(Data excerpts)
= Beginning of Section =

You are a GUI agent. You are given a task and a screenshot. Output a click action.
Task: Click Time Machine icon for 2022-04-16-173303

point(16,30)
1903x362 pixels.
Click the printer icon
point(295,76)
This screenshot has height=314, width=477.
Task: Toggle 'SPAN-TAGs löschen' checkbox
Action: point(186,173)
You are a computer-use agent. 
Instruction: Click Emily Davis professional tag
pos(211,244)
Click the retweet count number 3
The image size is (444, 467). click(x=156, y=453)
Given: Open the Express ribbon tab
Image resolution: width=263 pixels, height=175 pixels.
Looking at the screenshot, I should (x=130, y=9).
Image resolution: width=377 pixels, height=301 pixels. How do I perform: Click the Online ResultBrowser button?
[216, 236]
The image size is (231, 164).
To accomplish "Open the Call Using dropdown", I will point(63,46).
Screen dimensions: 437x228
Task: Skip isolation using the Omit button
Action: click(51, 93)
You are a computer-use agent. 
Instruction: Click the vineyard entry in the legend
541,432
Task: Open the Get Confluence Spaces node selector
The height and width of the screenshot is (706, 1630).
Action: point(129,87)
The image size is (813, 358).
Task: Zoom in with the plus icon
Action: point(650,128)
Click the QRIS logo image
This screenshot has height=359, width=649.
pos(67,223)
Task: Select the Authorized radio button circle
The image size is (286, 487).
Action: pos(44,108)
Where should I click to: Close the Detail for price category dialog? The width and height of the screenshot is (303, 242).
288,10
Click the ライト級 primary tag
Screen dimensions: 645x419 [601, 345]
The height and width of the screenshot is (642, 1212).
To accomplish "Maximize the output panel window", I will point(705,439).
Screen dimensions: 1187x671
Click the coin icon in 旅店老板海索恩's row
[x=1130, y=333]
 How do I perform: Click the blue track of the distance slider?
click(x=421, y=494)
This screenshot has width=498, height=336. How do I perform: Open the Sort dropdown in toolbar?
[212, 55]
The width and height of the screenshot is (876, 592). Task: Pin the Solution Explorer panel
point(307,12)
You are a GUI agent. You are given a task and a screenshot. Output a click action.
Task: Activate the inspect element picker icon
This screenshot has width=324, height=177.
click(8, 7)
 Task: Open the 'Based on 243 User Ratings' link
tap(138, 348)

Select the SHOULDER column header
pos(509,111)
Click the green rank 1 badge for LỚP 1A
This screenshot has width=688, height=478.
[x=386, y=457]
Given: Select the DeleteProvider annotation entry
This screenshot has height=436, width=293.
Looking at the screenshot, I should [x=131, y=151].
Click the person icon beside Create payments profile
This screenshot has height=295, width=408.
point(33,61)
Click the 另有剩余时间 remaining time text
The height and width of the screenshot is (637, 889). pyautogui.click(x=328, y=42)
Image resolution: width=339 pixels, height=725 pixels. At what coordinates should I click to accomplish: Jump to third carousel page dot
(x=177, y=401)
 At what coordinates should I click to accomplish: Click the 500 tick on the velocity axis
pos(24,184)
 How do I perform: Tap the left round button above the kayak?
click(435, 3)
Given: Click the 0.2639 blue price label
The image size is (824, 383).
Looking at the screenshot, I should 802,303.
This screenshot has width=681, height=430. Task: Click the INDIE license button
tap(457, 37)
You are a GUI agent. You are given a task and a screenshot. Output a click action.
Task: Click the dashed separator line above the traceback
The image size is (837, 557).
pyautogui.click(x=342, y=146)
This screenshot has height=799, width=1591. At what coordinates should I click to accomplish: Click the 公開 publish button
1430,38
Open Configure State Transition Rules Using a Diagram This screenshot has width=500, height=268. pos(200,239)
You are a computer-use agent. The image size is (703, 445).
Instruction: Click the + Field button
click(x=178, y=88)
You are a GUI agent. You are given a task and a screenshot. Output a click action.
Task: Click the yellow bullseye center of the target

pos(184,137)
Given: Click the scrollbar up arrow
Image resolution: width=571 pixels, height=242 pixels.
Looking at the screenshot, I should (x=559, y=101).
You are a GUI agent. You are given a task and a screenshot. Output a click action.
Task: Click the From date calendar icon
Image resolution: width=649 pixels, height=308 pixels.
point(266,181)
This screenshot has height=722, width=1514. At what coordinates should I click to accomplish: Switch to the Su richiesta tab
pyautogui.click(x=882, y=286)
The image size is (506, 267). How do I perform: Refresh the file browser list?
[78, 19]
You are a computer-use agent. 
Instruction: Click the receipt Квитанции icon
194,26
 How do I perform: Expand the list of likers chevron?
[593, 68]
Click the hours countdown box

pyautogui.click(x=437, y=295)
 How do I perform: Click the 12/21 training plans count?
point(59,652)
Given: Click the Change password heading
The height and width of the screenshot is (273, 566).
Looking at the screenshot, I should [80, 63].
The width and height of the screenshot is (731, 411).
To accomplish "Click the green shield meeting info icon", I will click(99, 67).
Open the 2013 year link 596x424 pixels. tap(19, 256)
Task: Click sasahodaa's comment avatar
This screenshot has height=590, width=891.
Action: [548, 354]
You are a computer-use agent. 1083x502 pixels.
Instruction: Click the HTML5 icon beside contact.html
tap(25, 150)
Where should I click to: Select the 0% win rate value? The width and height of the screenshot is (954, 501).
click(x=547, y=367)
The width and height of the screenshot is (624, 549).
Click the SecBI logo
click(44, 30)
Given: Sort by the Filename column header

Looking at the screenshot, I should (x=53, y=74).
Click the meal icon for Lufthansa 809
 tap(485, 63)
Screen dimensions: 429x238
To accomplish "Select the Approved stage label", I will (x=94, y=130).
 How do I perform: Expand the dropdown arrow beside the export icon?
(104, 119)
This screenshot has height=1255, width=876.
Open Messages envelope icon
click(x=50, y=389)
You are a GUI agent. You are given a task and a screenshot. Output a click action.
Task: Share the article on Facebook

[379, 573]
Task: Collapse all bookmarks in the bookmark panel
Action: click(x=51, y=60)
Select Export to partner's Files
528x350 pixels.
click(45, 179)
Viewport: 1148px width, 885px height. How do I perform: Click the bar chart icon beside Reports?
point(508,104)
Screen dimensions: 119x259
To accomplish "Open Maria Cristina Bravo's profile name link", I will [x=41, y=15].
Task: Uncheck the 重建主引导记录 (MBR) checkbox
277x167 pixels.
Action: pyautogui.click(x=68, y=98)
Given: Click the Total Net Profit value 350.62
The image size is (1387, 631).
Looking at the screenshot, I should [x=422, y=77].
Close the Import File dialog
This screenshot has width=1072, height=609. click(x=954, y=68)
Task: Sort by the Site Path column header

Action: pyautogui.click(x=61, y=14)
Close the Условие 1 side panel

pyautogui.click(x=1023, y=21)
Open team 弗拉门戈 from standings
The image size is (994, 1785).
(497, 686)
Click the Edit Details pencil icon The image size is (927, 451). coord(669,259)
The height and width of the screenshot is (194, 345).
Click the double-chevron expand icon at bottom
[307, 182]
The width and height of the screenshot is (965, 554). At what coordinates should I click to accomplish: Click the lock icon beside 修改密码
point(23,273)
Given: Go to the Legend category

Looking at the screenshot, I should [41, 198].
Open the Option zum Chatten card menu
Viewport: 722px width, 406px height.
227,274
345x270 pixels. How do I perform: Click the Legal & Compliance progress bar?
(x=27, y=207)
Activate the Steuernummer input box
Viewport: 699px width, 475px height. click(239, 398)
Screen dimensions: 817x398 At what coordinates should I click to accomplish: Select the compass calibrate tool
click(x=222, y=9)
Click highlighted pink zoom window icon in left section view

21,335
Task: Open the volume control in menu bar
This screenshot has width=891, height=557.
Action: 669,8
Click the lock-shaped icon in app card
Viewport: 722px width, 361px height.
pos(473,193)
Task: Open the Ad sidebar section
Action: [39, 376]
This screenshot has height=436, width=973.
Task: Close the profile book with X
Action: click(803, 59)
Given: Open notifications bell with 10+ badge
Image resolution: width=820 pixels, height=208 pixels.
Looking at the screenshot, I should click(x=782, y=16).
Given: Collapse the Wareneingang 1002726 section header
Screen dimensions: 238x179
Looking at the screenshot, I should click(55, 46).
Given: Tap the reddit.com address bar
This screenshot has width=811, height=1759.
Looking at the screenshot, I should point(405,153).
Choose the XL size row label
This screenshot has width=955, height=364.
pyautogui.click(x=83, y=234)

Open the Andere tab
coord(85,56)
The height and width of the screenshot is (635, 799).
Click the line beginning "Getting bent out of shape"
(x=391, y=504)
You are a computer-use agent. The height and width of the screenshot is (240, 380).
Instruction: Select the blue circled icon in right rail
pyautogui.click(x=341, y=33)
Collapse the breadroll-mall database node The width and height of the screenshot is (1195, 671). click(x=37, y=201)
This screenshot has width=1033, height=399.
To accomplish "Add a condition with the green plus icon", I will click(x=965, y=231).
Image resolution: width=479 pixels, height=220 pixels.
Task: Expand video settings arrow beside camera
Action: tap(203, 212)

= End of Section =

Within the data above, the lines from the one with "This screenshot has height=590, width=891." to the one with "Screen dimensions: 429x238" must be repeated exactly; no other line belongs in the answer.

• THE COMPLETED TASK:
This screenshot has height=590, width=891.
Action: [548, 354]
You are a computer-use agent. 1083x502 pixels.
Instruction: Click the HTML5 icon beside contact.html
tap(25, 150)
Where should I click to: Select the 0% win rate value? The width and height of the screenshot is (954, 501).
click(x=547, y=367)
The width and height of the screenshot is (624, 549).
Click the SecBI logo
click(44, 30)
Given: Sort by the Filename column header

Looking at the screenshot, I should (x=53, y=74).
Click the meal icon for Lufthansa 809
 tap(485, 63)
Screen dimensions: 429x238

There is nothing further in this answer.